Markman notes (and I’d agree) that strangers and family are dysfunctional models for work. In a strangers-based model, everything basically has to be a sale (“fee-for-service”), because the relationships aren’t really developed at all. (A little more on that here.) Family is a bad model too — first of all, what family do you know that isn’t at least 50 percent dysfunctional and off the rails in their own way? And secondly, the way “family” dynamics tend to work is that certain people can skate more easily — think of the “bad cousin” or the “underachieving brother,” still propped up by others decades later. It happens all the time. (Lest you think I’m taking out some of my own issues on this post, I’m actually an only child.)
So the logical idea, then, is that work should be treated as akin to neighbors. As Markman explains:
But with our neighbors, we try to balance what we do for them and what we get from them over time. We construct covenants in which everyone shares a common vision and agrees to do what they can to work toward these common interests.
In a healthy workplace, neighbor-employees work hard, secure in the knowledge that the organization is looking out for them.

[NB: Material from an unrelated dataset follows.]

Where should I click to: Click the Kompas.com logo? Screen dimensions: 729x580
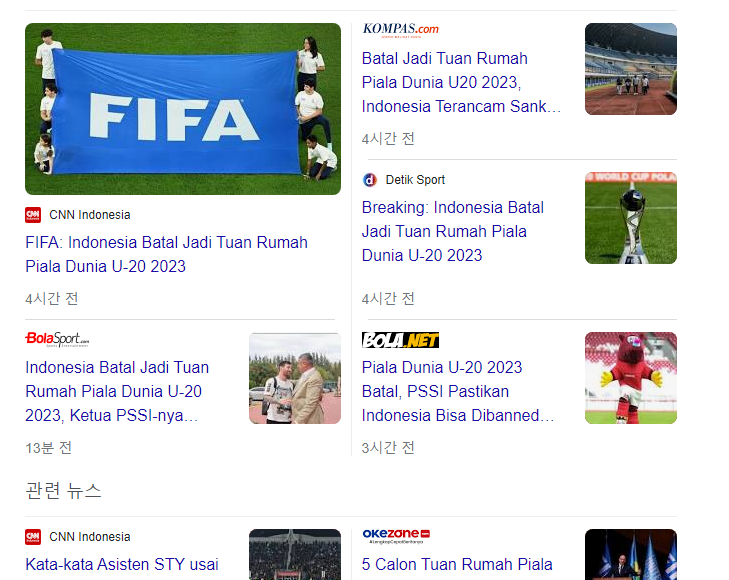coord(400,29)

The organization succeeds because its employees put in a reasonable amount of extra time and effort for each other.
Two problems here:
1. This description above almost never actually happens. An organization’s goal is to make money, typically. Money comes from products and processes, in the mind of most people. The actual people that implement those products and processes are interchangeable. I’ve written about this probably 9,000 different times on this blog. Here’s one example.
2. Many managers at companies tend to still refer to their teams/departments as “a family.” I just did a scan in my head. I’ve had six different bosses say that about their team; I’ve only had about 10 total bosses in my life. 60 percent. Small sample size, sure … but that’s something.

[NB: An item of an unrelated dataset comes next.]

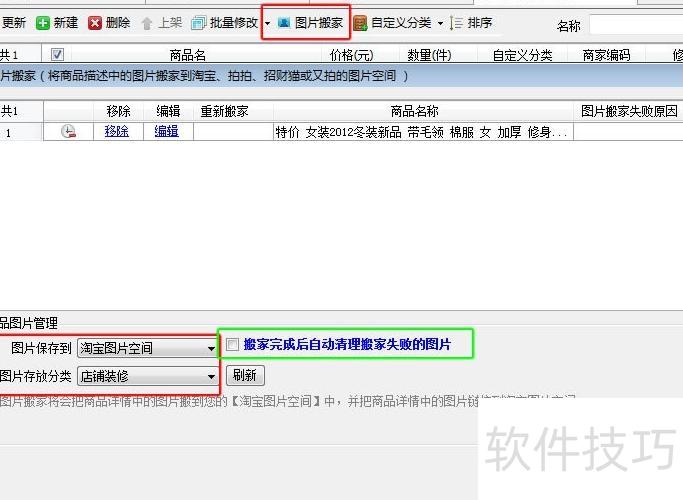Toggle the select-all checkbox in the table header

57,55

I like the neighborhood idea because it involves people you’re not necessarily best friends with — very few people are BFF with their neighbors, although it does happen — but you have a shared responsibility with. Your kids play on the same block, you leave for a trip and you need someone to check your house, and information tends to be shared more organically about the neighborhood (at least as compared to how information tends to get shared at work).
Also, this is interesting in terms of breaking down silos — neighborhoods, as a concept, tend to involve a few different streets/subsections grouped together. People on “Lancaster Street” may have different interests and ways of doing things than people on “Herman Street,” but on certain issues, they still need to work together. Maybe Lancaster is a more expensive street, so those people are richer — but maybe both streets zone to the same school, so all their kids are together. That’s basically the same situation as marketing (which generates revenue) having to work with HR (which doesn’t), in some ways. (It’s a stretch, but it’s there.)
Markman talks about training as a way for organizations to support employees, just like neighborhoods support each other. I’d agree with that too. Training is a huge deal — it separates good companies from great ones. Yet a lot of companies don’t do it, most tend to fire training personnel first when money gets tight, and I think a lot of managers view going to trainings as people slacking off. (Similar arguments to why people don’t like to let others work remotely.)
I’m not saying that construing work as a neighborhood would change all the problems inherent in work, but it could be a simple start, right? These people aren’t your family. They aren’t necessarily your friends. They aren’t strangers. They’re basically a group of people you have commonalities with, proximity to, and some shared interests around. You don’t have to love them, you don’t have to run from them, but you do need to find ways to work with and tolerate them. That’s a neighborhood.
The elephant in the room here is that often neighbors get in stupid fights about overhanging trees and shit like that, and that mimics pretty much every power clash in a meeting you see in corporate America too. So maybe the analogy really does work!